▸ **WORK REQUEST**
Transcribe the listing word for word.

=== Begin Enclosure ===

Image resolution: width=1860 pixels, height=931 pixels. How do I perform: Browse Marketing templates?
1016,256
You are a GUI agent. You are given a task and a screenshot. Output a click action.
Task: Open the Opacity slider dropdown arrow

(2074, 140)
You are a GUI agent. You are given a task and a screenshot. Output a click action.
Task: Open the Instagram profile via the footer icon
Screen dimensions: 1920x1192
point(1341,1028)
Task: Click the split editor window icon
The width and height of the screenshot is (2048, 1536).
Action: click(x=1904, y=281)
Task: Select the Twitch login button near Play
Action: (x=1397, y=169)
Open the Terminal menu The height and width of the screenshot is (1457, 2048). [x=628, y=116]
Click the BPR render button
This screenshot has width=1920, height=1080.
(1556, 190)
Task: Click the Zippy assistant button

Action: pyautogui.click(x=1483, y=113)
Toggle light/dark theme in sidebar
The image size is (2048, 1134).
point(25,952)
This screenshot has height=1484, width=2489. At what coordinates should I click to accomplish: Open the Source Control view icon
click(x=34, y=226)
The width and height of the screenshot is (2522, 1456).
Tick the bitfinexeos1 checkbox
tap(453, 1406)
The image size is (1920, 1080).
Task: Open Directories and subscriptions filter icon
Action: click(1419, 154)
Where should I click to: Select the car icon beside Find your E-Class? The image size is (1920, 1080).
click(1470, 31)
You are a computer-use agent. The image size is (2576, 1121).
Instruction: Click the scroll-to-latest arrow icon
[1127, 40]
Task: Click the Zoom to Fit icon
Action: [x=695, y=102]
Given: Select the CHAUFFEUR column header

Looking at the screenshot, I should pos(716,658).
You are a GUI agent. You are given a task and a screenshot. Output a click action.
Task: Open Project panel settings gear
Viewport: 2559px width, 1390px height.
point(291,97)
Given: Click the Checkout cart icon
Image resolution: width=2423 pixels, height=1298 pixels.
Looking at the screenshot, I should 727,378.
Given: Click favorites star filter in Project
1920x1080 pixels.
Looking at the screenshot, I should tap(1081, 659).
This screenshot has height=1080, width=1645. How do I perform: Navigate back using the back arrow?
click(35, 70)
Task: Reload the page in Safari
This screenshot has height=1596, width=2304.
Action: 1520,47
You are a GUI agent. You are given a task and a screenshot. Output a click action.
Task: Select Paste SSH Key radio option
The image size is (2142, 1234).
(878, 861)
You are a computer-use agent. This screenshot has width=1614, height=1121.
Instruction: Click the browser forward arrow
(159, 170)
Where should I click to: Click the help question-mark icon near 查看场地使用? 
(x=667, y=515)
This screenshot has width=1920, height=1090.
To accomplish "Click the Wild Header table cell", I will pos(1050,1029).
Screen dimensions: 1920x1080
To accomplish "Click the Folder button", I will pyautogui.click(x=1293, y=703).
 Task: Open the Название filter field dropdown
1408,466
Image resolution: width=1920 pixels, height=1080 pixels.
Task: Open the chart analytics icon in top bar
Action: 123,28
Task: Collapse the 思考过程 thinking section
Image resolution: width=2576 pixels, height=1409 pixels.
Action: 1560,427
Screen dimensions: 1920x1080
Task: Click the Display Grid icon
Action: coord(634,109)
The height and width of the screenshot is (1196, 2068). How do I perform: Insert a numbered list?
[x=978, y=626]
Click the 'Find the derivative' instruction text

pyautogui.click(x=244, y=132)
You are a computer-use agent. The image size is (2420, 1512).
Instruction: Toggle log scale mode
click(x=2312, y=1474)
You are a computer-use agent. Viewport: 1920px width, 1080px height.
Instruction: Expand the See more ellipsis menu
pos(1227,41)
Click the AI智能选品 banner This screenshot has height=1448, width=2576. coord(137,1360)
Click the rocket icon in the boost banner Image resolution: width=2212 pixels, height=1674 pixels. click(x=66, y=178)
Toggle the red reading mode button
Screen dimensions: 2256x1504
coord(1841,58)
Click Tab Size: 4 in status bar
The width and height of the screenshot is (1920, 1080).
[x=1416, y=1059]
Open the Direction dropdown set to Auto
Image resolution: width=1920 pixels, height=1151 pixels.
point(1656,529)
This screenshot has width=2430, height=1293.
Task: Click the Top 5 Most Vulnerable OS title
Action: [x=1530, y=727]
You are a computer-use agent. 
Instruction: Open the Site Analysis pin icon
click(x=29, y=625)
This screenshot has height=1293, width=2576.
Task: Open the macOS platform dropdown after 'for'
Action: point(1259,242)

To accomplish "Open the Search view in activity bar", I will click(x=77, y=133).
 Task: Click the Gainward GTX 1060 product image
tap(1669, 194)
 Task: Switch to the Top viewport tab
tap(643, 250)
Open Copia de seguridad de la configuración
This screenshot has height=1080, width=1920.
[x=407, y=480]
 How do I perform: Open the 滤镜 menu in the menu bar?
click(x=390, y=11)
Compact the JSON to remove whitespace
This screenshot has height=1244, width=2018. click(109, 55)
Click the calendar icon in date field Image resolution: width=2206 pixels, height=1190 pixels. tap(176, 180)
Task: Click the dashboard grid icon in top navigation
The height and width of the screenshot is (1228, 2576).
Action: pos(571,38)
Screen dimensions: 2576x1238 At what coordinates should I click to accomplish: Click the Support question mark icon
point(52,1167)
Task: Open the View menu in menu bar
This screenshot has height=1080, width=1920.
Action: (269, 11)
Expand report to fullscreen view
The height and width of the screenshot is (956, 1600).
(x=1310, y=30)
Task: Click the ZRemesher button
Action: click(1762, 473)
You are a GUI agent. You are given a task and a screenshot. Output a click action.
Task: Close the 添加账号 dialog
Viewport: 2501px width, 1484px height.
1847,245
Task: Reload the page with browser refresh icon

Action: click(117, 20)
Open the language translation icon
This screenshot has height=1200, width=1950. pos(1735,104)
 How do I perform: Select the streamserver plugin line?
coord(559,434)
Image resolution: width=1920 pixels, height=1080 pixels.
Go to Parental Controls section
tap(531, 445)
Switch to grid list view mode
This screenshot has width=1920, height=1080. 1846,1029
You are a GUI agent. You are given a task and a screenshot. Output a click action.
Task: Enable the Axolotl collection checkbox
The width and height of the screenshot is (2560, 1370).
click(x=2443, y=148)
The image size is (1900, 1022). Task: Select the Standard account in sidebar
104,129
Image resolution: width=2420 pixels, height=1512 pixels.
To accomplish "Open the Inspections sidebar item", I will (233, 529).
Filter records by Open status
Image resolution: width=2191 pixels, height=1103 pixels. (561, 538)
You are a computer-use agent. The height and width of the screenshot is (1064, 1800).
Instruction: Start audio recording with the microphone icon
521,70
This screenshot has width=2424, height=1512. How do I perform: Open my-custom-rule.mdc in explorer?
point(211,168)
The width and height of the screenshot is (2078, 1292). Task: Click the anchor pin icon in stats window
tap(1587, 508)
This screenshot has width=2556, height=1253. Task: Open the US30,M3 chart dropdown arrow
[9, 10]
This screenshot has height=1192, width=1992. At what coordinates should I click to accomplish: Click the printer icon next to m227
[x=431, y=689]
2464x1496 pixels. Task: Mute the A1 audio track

=== End Enclosure ===

▸ **TASK RESPONSE**
Image resolution: width=1860 pixels, height=931 pixels. How do I perform: Browse Marketing templates?
1016,256
You are a GUI agent. You are given a task and a screenshot. Output a click action.
Task: Open the Opacity slider dropdown arrow

(2074, 140)
You are a GUI agent. You are given a task and a screenshot. Output a click action.
Task: Open the Instagram profile via the footer icon
Screen dimensions: 1920x1192
point(1341,1028)
Task: Click the split editor window icon
The width and height of the screenshot is (2048, 1536).
Action: click(x=1904, y=281)
Task: Select the Twitch login button near Play
Action: (x=1397, y=169)
Open the Terminal menu The height and width of the screenshot is (1457, 2048). [x=628, y=116]
Click the BPR render button
This screenshot has width=1920, height=1080.
(1556, 190)
Task: Click the Zippy assistant button

Action: pyautogui.click(x=1483, y=113)
Toggle light/dark theme in sidebar
The image size is (2048, 1134).
point(25,952)
This screenshot has height=1484, width=2489. At what coordinates should I click to accomplish: Open the Source Control view icon
click(x=34, y=226)
The width and height of the screenshot is (2522, 1456).
Tick the bitfinexeos1 checkbox
tap(453, 1406)
The image size is (1920, 1080).
Task: Open Directories and subscriptions filter icon
Action: click(1419, 154)
Where should I click to: Select the car icon beside Find your E-Class? The image size is (1920, 1080).
click(1470, 31)
You are a computer-use agent. The image size is (2576, 1121).
Instruction: Click the scroll-to-latest arrow icon
[1127, 40]
Task: Click the Zoom to Fit icon
Action: [x=695, y=102]
Given: Select the CHAUFFEUR column header

Looking at the screenshot, I should pos(716,658).
You are a GUI agent. You are given a task and a screenshot. Output a click action.
Task: Open Project panel settings gear
Viewport: 2559px width, 1390px height.
point(291,97)
Given: Click the Checkout cart icon
Image resolution: width=2423 pixels, height=1298 pixels.
Looking at the screenshot, I should 727,378.
Given: Click favorites star filter in Project
1920x1080 pixels.
Looking at the screenshot, I should tap(1081, 659).
This screenshot has height=1080, width=1645. How do I perform: Navigate back using the back arrow?
click(35, 70)
Task: Reload the page in Safari
This screenshot has height=1596, width=2304.
Action: 1520,47
You are a GUI agent. You are given a task and a screenshot. Output a click action.
Task: Select Paste SSH Key radio option
The image size is (2142, 1234).
(878, 861)
You are a computer-use agent. This screenshot has width=1614, height=1121.
Instruction: Click the browser forward arrow
(159, 170)
Where should I click to: Click the help question-mark icon near 查看场地使用? 
(x=667, y=515)
This screenshot has width=1920, height=1090.
To accomplish "Click the Wild Header table cell", I will pos(1050,1029).
Screen dimensions: 1920x1080
To accomplish "Click the Folder button", I will pyautogui.click(x=1293, y=703).
 Task: Open the Название filter field dropdown
1408,466
Image resolution: width=1920 pixels, height=1080 pixels.
Task: Open the chart analytics icon in top bar
Action: 123,28
Task: Collapse the 思考过程 thinking section
Image resolution: width=2576 pixels, height=1409 pixels.
Action: 1560,427
Screen dimensions: 1920x1080
Task: Click the Display Grid icon
Action: coord(634,109)
The height and width of the screenshot is (1196, 2068). How do I perform: Insert a numbered list?
[x=978, y=626]
Click the 'Find the derivative' instruction text

pyautogui.click(x=244, y=132)
You are a computer-use agent. The image size is (2420, 1512).
Instruction: Toggle log scale mode
click(x=2312, y=1474)
You are a computer-use agent. Viewport: 1920px width, 1080px height.
Instruction: Expand the See more ellipsis menu
pos(1227,41)
Click the AI智能选品 banner This screenshot has height=1448, width=2576. coord(137,1360)
Click the rocket icon in the boost banner Image resolution: width=2212 pixels, height=1674 pixels. click(x=66, y=178)
Toggle the red reading mode button
Screen dimensions: 2256x1504
coord(1841,58)
Click Tab Size: 4 in status bar
The width and height of the screenshot is (1920, 1080).
[x=1416, y=1059]
Open the Direction dropdown set to Auto
Image resolution: width=1920 pixels, height=1151 pixels.
point(1656,529)
This screenshot has width=2430, height=1293.
Task: Click the Top 5 Most Vulnerable OS title
Action: [x=1530, y=727]
You are a computer-use agent. 
Instruction: Open the Site Analysis pin icon
click(x=29, y=625)
This screenshot has height=1293, width=2576.
Task: Open the macOS platform dropdown after 'for'
Action: point(1259,242)

To accomplish "Open the Search view in activity bar", I will click(x=77, y=133).
 Task: Click the Gainward GTX 1060 product image
tap(1669, 194)
 Task: Switch to the Top viewport tab
tap(643, 250)
Open Copia de seguridad de la configuración
This screenshot has height=1080, width=1920.
[x=407, y=480]
 How do I perform: Open the 滤镜 menu in the menu bar?
click(x=390, y=11)
Compact the JSON to remove whitespace
This screenshot has height=1244, width=2018. click(109, 55)
Click the calendar icon in date field Image resolution: width=2206 pixels, height=1190 pixels. tap(176, 180)
Task: Click the dashboard grid icon in top navigation
The height and width of the screenshot is (1228, 2576).
Action: pos(571,38)
Screen dimensions: 2576x1238 At what coordinates should I click to accomplish: Click the Support question mark icon
point(52,1167)
Task: Open the View menu in menu bar
This screenshot has height=1080, width=1920.
Action: (269, 11)
Expand report to fullscreen view
The height and width of the screenshot is (956, 1600).
(x=1310, y=30)
Task: Click the ZRemesher button
Action: click(1762, 473)
You are a GUI agent. You are given a task and a screenshot. Output a click action.
Task: Close the 添加账号 dialog
Viewport: 2501px width, 1484px height.
1847,245
Task: Reload the page with browser refresh icon

Action: click(117, 20)
Open the language translation icon
This screenshot has height=1200, width=1950. pos(1735,104)
 How do I perform: Select the streamserver plugin line?
coord(559,434)
Image resolution: width=1920 pixels, height=1080 pixels.
Go to Parental Controls section
tap(531, 445)
Switch to grid list view mode
This screenshot has width=1920, height=1080. 1846,1029
You are a GUI agent. You are given a task and a screenshot. Output a click action.
Task: Enable the Axolotl collection checkbox
The width and height of the screenshot is (2560, 1370).
click(x=2443, y=148)
The image size is (1900, 1022). Task: Select the Standard account in sidebar
104,129
Image resolution: width=2420 pixels, height=1512 pixels.
To accomplish "Open the Inspections sidebar item", I will (233, 529).
Filter records by Open status
Image resolution: width=2191 pixels, height=1103 pixels. (561, 538)
You are a computer-use agent. The height and width of the screenshot is (1064, 1800).
Instruction: Start audio recording with the microphone icon
521,70
This screenshot has width=2424, height=1512. How do I perform: Open my-custom-rule.mdc in explorer?
point(211,168)
The width and height of the screenshot is (2078, 1292). Task: Click the anchor pin icon in stats window
tap(1587, 508)
This screenshot has width=2556, height=1253. Task: Open the US30,M3 chart dropdown arrow
[9, 10]
This screenshot has height=1192, width=1992. At what coordinates should I click to accomplish: Click the printer icon next to m227
[x=431, y=689]
2464x1496 pixels. Task: Mute the A1 audio track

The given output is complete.